The problem:
What lines in the listing below hold the string "computer"? Please copy them out.

_ _ _ _

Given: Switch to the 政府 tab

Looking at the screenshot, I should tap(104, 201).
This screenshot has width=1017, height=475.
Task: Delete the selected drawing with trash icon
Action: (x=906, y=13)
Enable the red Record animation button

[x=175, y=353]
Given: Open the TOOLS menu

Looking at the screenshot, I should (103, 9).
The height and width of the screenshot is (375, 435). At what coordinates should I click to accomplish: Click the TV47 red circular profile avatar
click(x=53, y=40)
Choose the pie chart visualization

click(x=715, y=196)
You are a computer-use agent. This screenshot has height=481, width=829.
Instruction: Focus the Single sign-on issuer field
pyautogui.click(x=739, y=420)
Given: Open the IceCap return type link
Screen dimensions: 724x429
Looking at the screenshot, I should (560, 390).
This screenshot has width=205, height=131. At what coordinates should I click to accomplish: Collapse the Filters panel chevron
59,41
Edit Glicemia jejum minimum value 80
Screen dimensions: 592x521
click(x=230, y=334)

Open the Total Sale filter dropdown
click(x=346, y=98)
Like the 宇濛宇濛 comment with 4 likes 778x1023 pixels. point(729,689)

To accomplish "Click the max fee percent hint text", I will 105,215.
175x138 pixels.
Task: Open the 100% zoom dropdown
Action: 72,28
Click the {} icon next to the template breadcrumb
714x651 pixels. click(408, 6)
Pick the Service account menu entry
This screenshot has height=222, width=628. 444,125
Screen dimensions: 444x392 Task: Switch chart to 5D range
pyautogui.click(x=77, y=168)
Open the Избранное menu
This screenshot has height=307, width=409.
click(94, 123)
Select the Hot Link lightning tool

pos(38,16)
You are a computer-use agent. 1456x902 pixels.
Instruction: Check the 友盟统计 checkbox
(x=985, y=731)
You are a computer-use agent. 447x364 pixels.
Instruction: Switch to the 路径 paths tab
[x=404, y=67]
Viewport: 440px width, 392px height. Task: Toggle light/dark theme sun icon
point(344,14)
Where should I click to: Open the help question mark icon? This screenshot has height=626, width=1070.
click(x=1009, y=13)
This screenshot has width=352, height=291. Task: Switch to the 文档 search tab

_ _ _ _

Exercise response:
You are a computer-use agent. This screenshot has height=481, width=829.
You are a computer-use agent. 1456x902 pixels.
You are a computer-use agent. 447x364 pixels.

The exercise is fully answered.